Saved data entries
————————

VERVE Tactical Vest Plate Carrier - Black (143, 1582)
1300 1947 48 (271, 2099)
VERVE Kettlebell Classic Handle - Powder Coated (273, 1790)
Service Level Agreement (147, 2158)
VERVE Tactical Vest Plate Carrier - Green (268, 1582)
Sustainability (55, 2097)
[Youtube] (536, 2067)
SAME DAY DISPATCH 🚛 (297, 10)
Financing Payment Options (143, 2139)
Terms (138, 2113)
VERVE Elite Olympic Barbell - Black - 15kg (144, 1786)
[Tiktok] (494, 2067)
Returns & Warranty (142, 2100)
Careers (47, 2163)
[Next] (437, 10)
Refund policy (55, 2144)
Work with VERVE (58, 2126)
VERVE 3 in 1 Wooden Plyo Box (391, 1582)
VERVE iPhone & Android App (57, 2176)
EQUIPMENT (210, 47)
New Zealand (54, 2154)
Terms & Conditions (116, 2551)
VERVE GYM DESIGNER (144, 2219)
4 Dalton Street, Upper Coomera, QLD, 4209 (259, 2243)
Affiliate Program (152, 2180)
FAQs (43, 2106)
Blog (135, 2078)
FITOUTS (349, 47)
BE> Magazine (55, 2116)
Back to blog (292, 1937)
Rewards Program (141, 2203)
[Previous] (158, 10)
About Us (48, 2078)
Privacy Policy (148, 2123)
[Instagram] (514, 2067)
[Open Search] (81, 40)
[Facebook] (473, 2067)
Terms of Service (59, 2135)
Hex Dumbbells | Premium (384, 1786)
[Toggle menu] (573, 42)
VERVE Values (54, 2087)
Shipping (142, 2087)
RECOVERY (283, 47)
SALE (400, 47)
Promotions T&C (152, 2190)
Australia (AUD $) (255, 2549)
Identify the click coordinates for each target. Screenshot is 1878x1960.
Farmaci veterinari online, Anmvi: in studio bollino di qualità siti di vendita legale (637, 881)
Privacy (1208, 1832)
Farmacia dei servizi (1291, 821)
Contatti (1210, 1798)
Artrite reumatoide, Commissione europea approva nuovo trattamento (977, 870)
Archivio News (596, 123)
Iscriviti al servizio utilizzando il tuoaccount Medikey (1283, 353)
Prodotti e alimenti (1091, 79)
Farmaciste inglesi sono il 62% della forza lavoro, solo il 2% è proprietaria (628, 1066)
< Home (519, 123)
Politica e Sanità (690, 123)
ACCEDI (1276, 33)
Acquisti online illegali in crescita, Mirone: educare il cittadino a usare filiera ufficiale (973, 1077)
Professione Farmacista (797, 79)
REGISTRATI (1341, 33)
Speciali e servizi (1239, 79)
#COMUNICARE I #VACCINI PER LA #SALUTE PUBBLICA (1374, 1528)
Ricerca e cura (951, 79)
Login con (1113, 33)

————————

* [Aim of the exercise] Proceeding from the line containing "[Next] (437, 10)" through the line containing "Australia (AUD $) (255, 2549)", transcribe the lines above exactly, both end lines included.

* [Expected output]
[Next] (437, 10)
Refund policy (55, 2144)
Work with VERVE (58, 2126)
VERVE 3 in 1 Wooden Plyo Box (391, 1582)
VERVE iPhone & Android App (57, 2176)
EQUIPMENT (210, 47)
New Zealand (54, 2154)
Terms & Conditions (116, 2551)
VERVE GYM DESIGNER (144, 2219)
4 Dalton Street, Upper Coomera, QLD, 4209 (259, 2243)
Affiliate Program (152, 2180)
FAQs (43, 2106)
Blog (135, 2078)
FITOUTS (349, 47)
BE> Magazine (55, 2116)
Back to blog (292, 1937)
Rewards Program (141, 2203)
[Previous] (158, 10)
About Us (48, 2078)
Privacy Policy (148, 2123)
[Instagram] (514, 2067)
[Open Search] (81, 40)
[Facebook] (473, 2067)
Terms of Service (59, 2135)
Hex Dumbbells | Premium (384, 1786)
[Toggle menu] (573, 42)
VERVE Values (54, 2087)
Shipping (142, 2087)
RECOVERY (283, 47)
SALE (400, 47)
Promotions T&C (152, 2190)
Australia (AUD $) (255, 2549)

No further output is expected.